L
ast Wednesday in Sacramento, I was approached on a street corner by an earnest, vaccuous young woman, Greenpeace clipboard in her hand.
“Hi, I’m Willow [or whatever low-carbon name she offered]. Can I talk to you about the danger of global warming?”
“I don’t think so,” I answered. “I’m your worst nightmare.”
Any feelings of guilt over my rudeness that have haunted me since were dismissed upon reading this, from the link-crazed folks at Consumer Freedom:
Greenpeace’s new report on so-called sustainable seafood has just been released and every single supermarket in Canada received a failing grade. Not because fish isn’t essential to a complete and healthy diet. (It is.) Greenpeace flunked every grocery retailer for selling “unsustainable” fish because the group, whose own co-founder has called it “a band of scientific illiterates,” wants to minimize the consumption of all seafood.
Nevermind that most of the seafood that Greenpeace wants off the shelves is in no danger of extinction whatsoever. Pollock, a white fish that is the main component in most supermarket fish sticks, is doing just fine, according to the National Marine Fisheries Service. But if Greenpeace’s wishes were granted, pollock — along with more than 50 percent of all seafood sold in United States supermarkets — would be “off limits.

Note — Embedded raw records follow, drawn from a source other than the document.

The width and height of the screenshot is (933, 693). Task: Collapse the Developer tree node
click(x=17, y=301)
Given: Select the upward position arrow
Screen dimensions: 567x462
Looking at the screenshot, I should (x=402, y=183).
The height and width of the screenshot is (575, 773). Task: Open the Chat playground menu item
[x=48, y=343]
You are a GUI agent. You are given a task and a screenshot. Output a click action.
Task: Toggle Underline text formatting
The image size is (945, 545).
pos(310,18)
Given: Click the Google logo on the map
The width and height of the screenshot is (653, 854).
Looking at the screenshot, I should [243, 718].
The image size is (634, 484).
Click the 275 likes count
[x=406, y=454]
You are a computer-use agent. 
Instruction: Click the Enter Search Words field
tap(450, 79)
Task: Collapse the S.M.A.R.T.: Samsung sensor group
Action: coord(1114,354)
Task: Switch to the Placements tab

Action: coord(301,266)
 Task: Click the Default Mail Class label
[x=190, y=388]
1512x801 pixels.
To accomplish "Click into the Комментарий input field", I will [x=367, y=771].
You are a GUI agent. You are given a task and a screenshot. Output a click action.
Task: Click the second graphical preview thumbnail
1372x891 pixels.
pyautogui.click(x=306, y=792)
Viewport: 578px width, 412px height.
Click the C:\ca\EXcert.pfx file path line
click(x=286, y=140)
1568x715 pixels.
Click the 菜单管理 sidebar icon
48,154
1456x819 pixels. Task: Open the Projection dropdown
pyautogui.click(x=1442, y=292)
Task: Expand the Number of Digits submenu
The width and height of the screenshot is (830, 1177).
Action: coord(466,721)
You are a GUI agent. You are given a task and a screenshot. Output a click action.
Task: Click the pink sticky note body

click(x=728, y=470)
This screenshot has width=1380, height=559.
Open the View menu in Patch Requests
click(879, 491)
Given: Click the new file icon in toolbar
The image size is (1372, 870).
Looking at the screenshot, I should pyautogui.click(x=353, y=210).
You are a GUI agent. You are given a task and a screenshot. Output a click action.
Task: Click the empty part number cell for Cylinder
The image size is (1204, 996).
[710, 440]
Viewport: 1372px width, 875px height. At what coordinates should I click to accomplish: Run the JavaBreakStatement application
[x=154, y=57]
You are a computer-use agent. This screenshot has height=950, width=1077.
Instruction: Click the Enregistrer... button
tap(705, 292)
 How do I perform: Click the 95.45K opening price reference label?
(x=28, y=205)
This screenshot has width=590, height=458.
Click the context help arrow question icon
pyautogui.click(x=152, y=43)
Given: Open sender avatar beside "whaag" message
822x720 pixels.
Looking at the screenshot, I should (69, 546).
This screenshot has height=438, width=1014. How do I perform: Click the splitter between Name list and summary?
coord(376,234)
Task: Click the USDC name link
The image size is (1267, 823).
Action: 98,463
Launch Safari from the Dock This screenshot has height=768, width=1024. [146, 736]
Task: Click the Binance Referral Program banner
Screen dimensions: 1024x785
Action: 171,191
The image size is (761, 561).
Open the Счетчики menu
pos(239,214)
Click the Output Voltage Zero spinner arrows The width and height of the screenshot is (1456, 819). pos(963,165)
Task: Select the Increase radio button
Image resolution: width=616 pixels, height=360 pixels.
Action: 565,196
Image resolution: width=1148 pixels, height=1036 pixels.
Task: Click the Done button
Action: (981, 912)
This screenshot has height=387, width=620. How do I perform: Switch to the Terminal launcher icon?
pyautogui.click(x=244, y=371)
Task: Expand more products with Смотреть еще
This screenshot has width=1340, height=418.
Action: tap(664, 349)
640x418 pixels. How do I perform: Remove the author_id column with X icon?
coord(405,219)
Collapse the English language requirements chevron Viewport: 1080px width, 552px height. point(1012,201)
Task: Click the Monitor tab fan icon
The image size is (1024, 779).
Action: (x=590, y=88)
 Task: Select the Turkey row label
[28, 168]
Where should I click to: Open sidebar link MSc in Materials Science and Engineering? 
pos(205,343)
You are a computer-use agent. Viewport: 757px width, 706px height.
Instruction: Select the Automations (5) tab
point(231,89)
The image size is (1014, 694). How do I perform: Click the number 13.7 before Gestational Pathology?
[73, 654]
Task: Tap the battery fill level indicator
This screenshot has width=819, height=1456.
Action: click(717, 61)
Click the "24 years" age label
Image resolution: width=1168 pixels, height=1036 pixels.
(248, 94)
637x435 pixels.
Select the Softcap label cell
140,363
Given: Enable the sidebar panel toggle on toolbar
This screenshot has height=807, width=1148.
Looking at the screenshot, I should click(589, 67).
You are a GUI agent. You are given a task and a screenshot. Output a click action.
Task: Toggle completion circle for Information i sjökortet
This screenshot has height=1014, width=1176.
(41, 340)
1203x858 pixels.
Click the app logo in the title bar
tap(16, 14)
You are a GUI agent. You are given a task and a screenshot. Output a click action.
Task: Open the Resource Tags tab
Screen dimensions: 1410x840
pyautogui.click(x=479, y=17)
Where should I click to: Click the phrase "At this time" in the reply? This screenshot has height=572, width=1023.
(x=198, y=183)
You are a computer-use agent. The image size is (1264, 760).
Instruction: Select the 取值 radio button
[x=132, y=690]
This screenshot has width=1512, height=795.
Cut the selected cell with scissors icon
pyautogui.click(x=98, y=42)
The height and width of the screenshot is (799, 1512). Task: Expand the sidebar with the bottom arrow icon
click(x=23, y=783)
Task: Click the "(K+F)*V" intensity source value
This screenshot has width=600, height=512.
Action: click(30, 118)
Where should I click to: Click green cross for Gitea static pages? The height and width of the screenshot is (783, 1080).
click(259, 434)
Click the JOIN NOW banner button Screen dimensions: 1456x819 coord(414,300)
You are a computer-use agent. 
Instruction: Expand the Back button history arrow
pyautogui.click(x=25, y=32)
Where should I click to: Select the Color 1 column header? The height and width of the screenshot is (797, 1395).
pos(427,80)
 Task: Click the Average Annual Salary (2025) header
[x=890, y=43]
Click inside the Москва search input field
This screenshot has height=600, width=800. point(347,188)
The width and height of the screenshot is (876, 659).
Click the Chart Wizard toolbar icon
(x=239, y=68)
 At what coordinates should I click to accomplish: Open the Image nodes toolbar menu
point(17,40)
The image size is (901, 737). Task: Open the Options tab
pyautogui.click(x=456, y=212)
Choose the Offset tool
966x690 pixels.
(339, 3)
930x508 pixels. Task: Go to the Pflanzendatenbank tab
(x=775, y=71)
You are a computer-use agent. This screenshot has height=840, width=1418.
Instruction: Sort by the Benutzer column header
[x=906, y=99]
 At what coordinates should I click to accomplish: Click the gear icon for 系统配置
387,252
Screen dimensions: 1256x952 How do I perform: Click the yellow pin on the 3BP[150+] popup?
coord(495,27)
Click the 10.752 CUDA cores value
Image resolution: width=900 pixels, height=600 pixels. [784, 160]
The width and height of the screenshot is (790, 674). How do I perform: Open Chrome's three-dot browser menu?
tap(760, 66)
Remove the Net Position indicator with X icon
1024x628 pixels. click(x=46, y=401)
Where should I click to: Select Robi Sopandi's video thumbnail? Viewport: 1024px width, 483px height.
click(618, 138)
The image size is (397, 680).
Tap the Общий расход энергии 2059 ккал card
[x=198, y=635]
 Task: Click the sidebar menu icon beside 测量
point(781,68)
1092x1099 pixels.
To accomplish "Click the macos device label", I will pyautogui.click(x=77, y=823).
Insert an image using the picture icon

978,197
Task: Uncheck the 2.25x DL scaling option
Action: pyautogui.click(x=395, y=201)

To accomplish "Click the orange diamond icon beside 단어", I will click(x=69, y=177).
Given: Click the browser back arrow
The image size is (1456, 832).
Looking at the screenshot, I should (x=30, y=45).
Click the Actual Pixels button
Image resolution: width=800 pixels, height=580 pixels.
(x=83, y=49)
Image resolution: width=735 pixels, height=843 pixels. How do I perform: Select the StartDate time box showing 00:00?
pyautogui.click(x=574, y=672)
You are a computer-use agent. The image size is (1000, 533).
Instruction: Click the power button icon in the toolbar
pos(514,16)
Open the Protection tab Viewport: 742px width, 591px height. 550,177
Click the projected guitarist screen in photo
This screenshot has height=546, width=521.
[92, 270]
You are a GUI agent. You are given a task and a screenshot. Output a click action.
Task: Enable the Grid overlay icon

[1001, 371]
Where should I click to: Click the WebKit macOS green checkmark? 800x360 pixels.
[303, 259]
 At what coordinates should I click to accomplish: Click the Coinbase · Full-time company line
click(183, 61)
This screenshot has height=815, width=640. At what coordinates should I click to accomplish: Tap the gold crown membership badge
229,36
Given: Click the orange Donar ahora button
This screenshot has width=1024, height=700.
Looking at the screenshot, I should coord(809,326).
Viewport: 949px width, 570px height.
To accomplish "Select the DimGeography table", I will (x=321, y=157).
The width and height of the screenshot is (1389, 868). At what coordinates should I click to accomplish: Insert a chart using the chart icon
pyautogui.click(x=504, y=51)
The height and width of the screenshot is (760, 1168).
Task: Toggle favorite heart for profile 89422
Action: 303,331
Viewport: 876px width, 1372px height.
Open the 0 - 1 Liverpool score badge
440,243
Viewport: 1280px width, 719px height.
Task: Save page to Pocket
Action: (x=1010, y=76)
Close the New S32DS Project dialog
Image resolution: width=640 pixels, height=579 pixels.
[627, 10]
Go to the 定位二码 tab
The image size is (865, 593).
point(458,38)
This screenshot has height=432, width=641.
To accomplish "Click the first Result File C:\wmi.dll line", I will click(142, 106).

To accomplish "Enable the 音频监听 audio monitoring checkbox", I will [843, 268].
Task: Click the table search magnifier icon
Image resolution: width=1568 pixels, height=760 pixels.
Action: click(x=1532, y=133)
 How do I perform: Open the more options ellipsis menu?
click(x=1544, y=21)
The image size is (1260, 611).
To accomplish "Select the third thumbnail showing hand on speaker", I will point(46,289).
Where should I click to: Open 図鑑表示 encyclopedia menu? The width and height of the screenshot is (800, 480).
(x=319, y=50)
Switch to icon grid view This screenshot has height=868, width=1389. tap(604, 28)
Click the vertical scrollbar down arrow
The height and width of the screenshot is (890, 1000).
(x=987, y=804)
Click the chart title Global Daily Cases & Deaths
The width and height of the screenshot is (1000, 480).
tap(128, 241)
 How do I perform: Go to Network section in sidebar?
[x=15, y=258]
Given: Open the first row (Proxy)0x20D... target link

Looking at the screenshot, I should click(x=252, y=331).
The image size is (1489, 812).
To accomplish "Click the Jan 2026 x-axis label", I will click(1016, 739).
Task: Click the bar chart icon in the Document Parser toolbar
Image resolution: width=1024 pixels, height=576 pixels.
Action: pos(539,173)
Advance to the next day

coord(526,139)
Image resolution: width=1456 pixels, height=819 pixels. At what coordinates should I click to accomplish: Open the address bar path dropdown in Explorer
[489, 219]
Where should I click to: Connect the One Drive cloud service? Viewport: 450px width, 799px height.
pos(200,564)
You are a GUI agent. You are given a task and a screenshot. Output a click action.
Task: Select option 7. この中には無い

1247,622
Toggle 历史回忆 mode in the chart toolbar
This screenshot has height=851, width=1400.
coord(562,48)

In the Greenpeace view of things, anything man touches is threatened. Cut down a tree to build a house, and all trees are threatened. Drive an SUV and the planet groans. And if we eat any fish at all, then all fish are imperiled. How depressing it must be to be so genus-loathing.
That loathing may be why Greenpeace is trying to deprive humans of the healthy benefits of fish, with its high protein, low bad-fat and rich doses of Omega 3 fatty acids. Or it may be that they’re profoundly ignorant of natural science. Or it may be they believe that nature should provide us with nothing. I wondered about this, about why a young Sacramento woman would sell out her genus to become a human-hating member of Greenpeace, so I looked up the kind of questions environmentalist philosophers ask. And boy, was that illuminating:
Why care about nature “for itself” when only people “matter”? If you deny that “only people matter,” on what grounds can you defend that denial? (After all, if no people are around to regret it, what difference does it make if a species, a valley, or even a planet is destroyed? If people who are around prefer to destroy natural objects and landscapes, then so what? Why not?[)]
When species or landscapes or wilderness areas are destroyed, what, of value, is lost to mankind?
Will future generations “miss” what we have “taken from them”? (How could they if they never will know what they have “lost”?)
“Should Trees Have [Legal] Standing?” On what grounds, if not for mankind’s sake?
Does “land ownership” make moral sense, or is it a morally absurd and repugnant concept?
Do human beings have a need for nature that implies an obligation to preserve it? What is the evidence for this?
What are the ultimate grounds of an affirmation to protect the environment? Are they rational? Irrational? Non- rational? Mystical?
What, basically, is wrong with the developer’s anthropocentric and utilitarian land ethic? Why not treat land as a “commodity” rather than a “community”?
Do future generations (who, after all, do not exist now) have a “right” now to a clean and natural environment when their time comes?
Can man “improve” upon nature? How? What constitutes “improvement”?
Do the facts of environmental science have moral implications?
Are human beings psychologically capable of caring for nature and for future generations? If they have this capacity, are we morally obligated to nurture it?
Do you get the sense that the professor who teaches from this syllabus, one C D Sebastian Ph D [no periods, please; they're so wasteful!], will answer every question logically answered “yes” with a “no” and visa versa? Do you suspect that he will grant man little credit for getting things right, for searching out viable compromises instead of running endlessly to extremes? Do you suspect he would ever acknowledge that his questions are useless, since man has co-existed successfully with the planet and will continue to do so long after C D Sebastian’s existence is forgotten? Do you think C D would ever forgive me if he is a she, not a he?
But in college classrooms throughout the nation, these questions are being asked and man is endlessing coming out the loser in this game of 20 Questions. And the kids who graduate from these classes then find “meaningful” jobs (rather than productful ones) teaching the next generation of kids the same hooey.
And they pass by those packages of protein-packed haddock, opting instead for tasteless tofu made from soybeans that screamed with pain when picked from the motherplant, and shrieked again when tossed without so much as a prayer for their departing souls into boiling water. You don’t believe me that soybeans are sentient? Who cares? I feel that way so it must be true. Can I talk to you about the danger of global warming?